• **WHAT NEEDS TO BE DONE**: Retype the records from the beginning through the line containing "Action: click(470, 366)", and leave out the pictures.
** Begin **
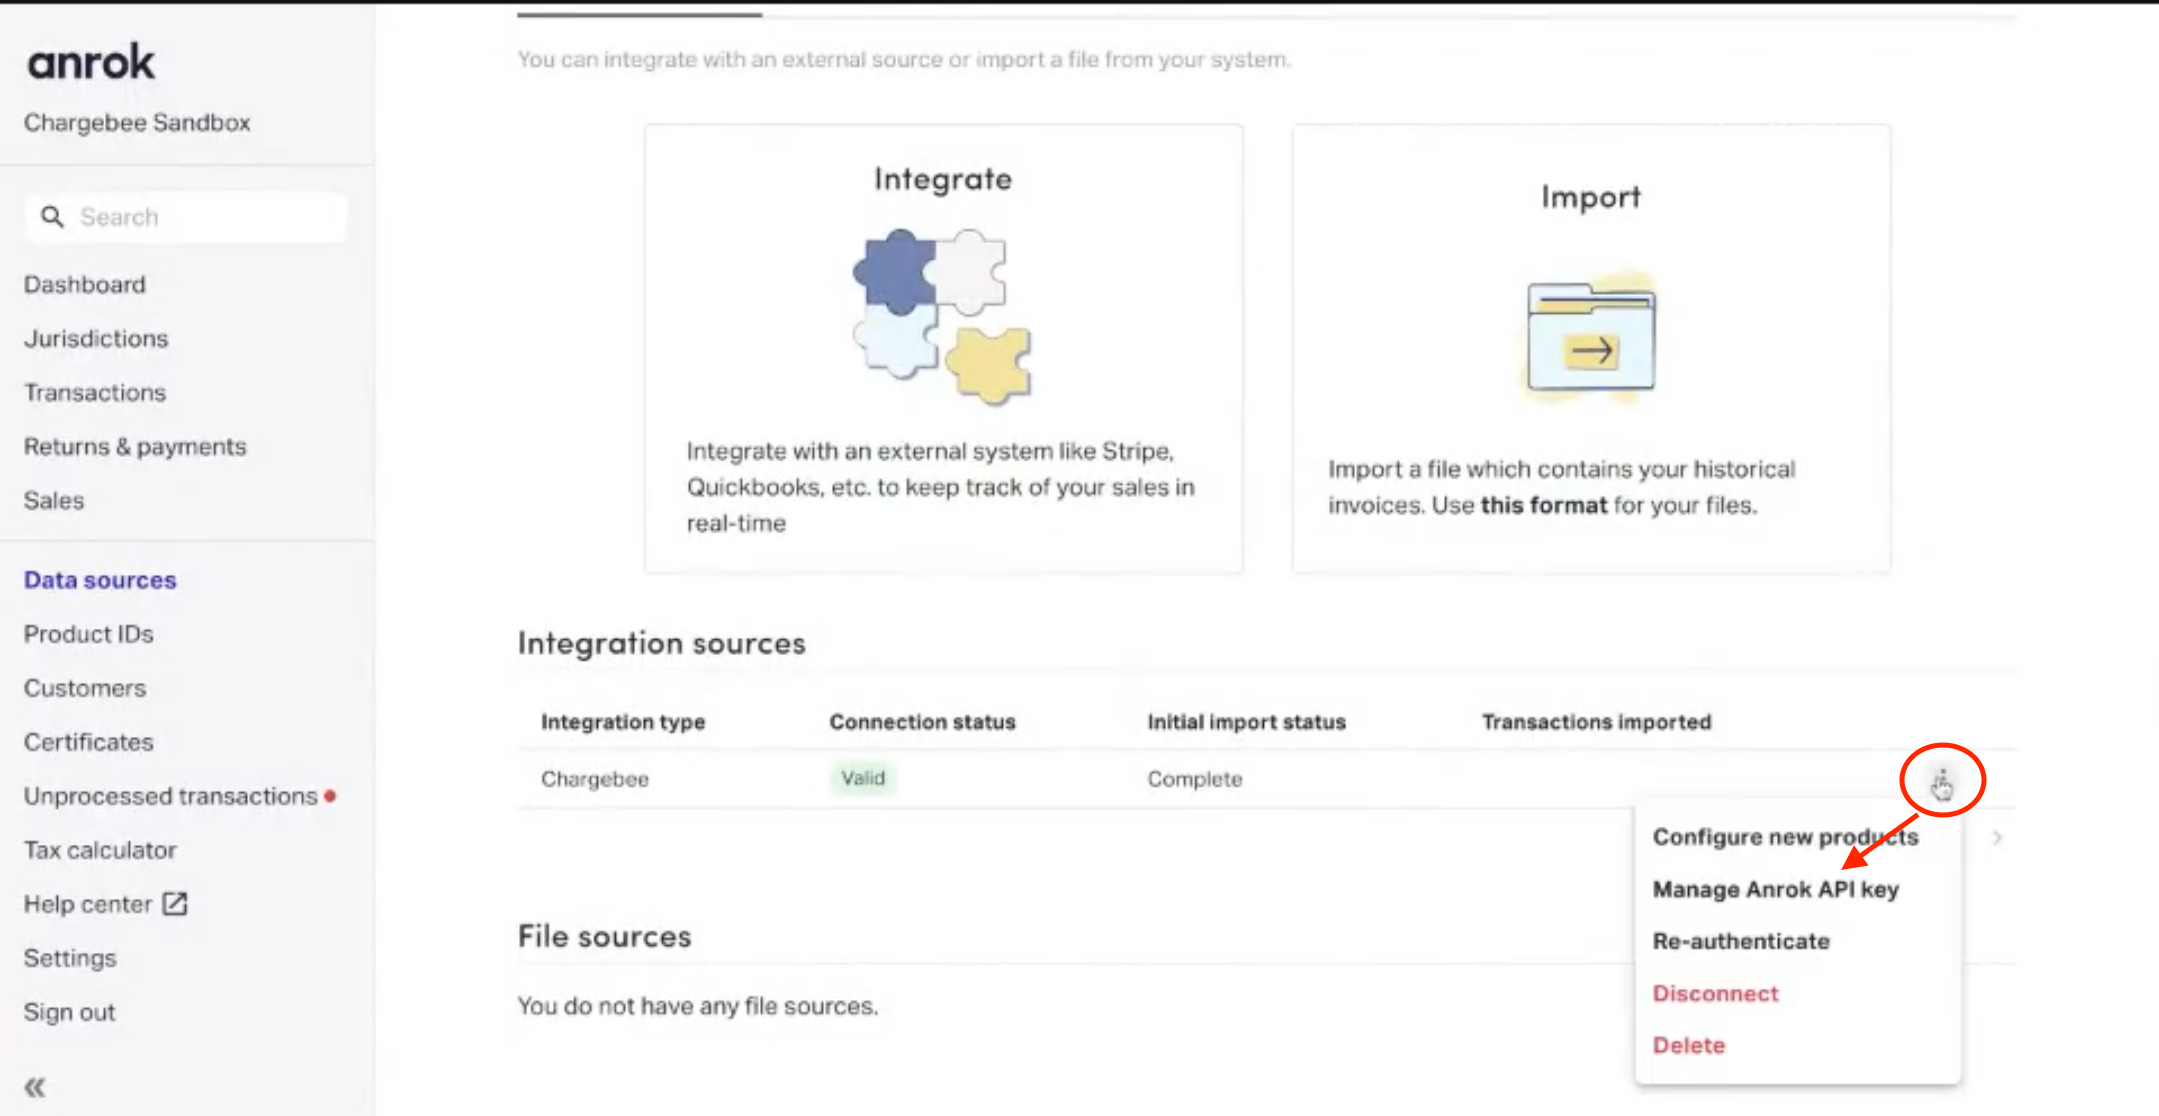This screenshot has height=1116, width=2159.
Task: Choose Re-authenticate from context menu
Action: [x=1740, y=942]
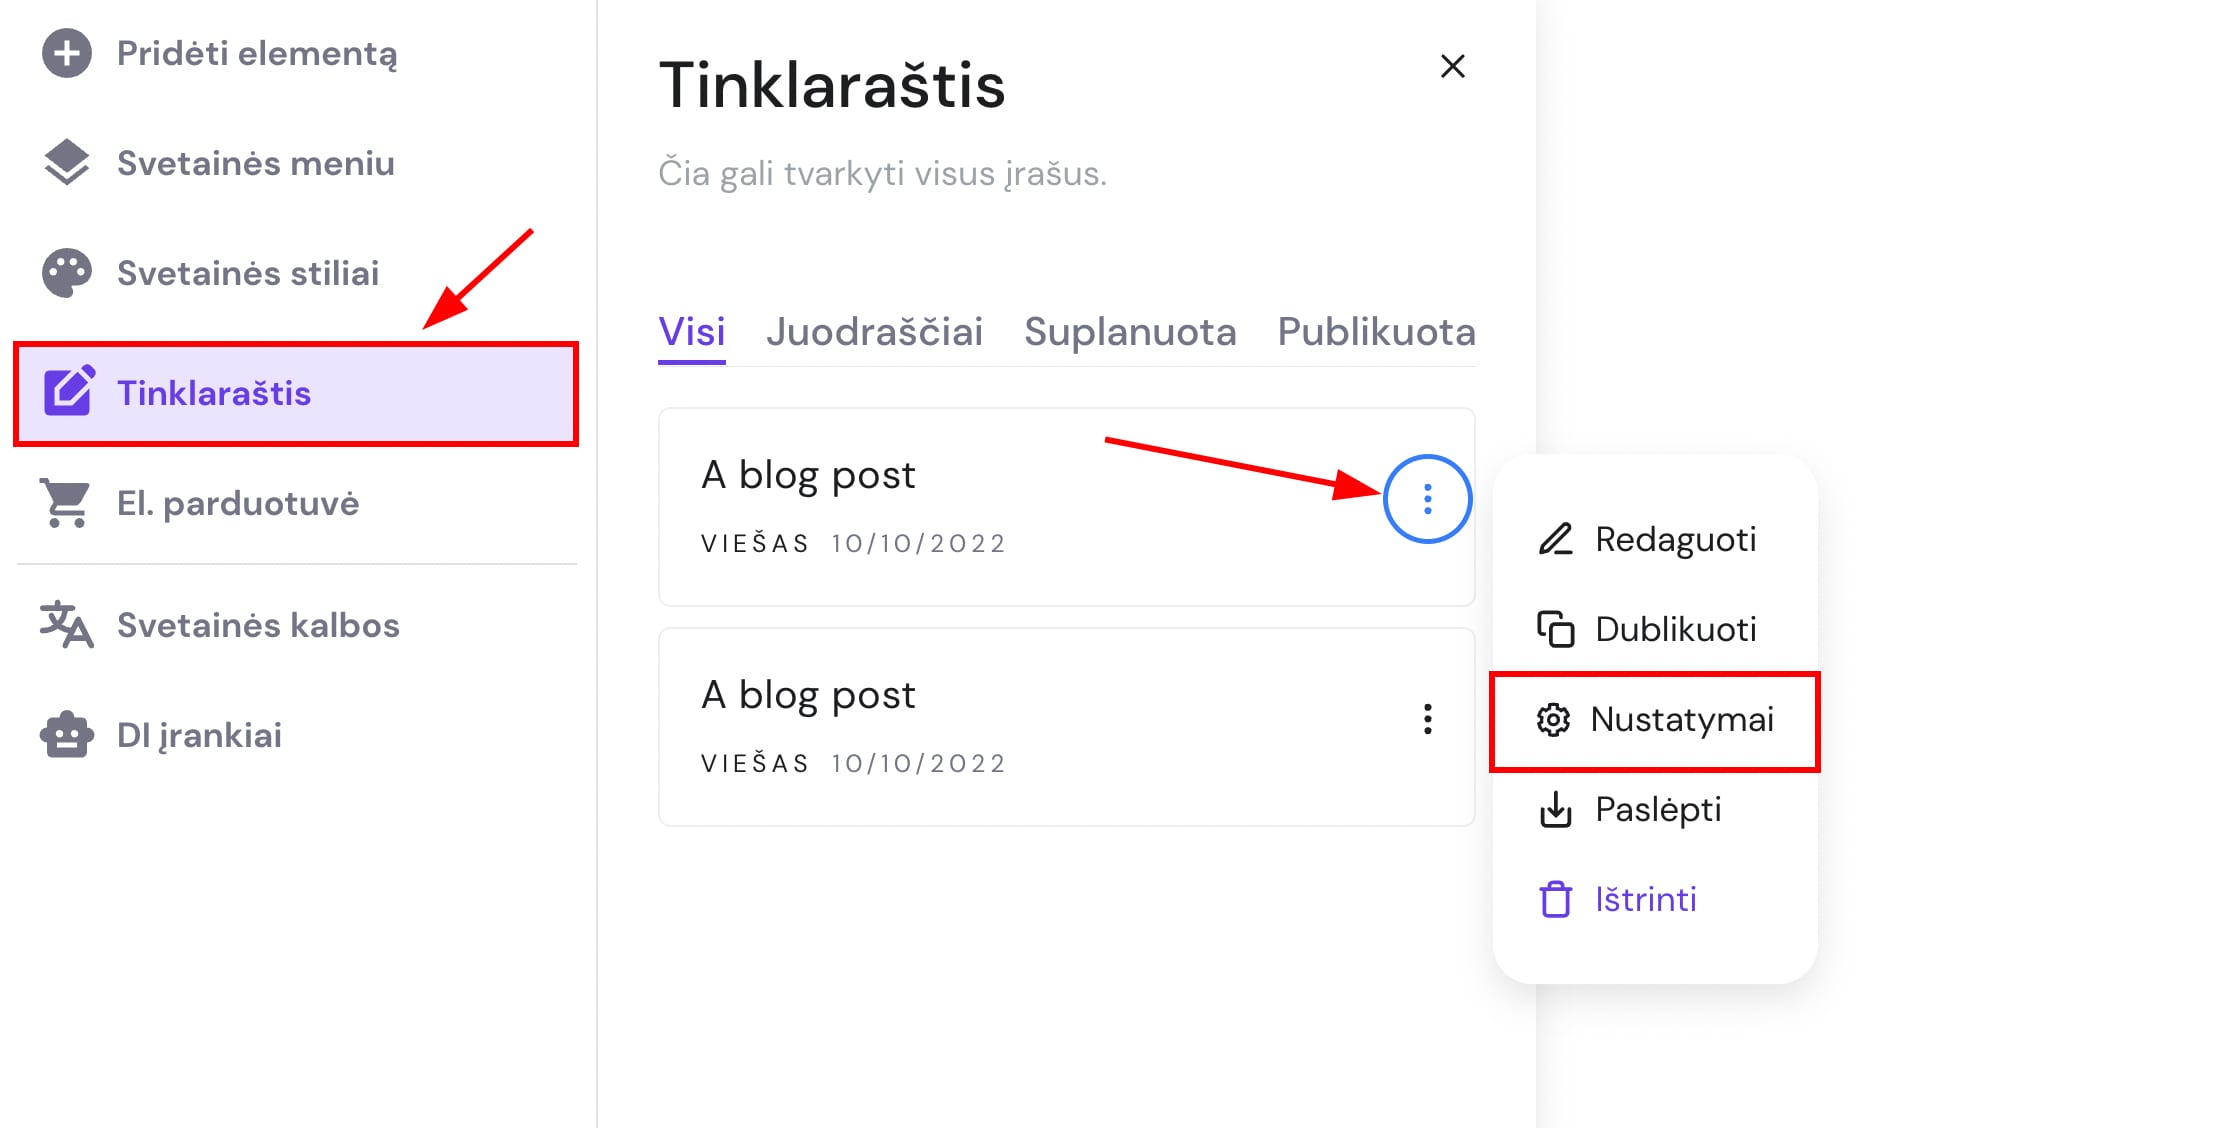The image size is (2228, 1128).
Task: Open El. parduotuvė shopping cart icon
Action: point(66,503)
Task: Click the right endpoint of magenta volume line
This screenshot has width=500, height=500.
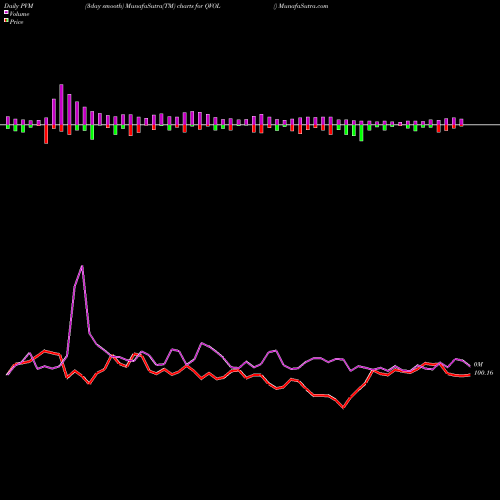Action: click(470, 366)
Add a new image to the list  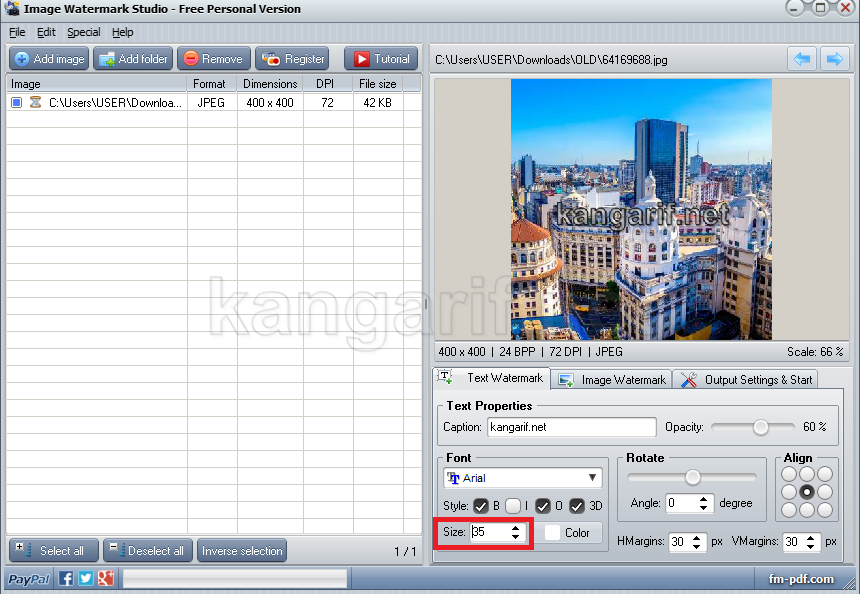(47, 58)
** End **
• **COMPLETED TASK**:
This screenshot has height=1116, width=2159.
Task: Choose Re-authenticate from context menu
Action: [x=1740, y=942]
The image size is (2228, 1128).
Task: Open El. parduotuvė shopping cart icon
Action: point(66,503)
Task: Click the right endpoint of magenta volume line
This screenshot has width=500, height=500.
Action: click(470, 366)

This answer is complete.